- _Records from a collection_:
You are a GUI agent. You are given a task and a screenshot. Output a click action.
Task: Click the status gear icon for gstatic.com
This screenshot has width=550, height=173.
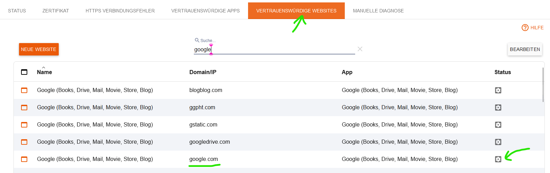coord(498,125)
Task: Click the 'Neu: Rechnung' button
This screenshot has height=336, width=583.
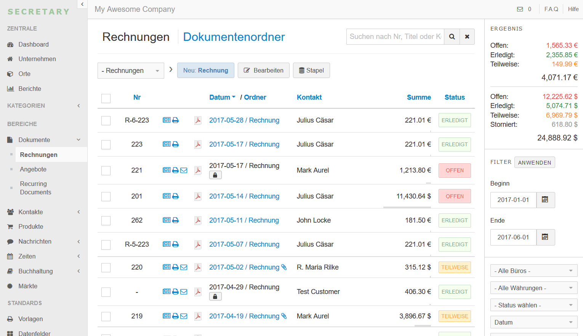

- _TRY IT_:
Exact wording is required throughout: write out all the records, but no pictures.

- _REPLY TO THE TASK_:
You are a GUI agent. You are given a task and a screenshot. Output a click action.
Task: Click the status gear icon for gstatic.com
This screenshot has width=550, height=173.
coord(498,125)
Task: Click the 'Neu: Rechnung' button
This screenshot has height=336, width=583.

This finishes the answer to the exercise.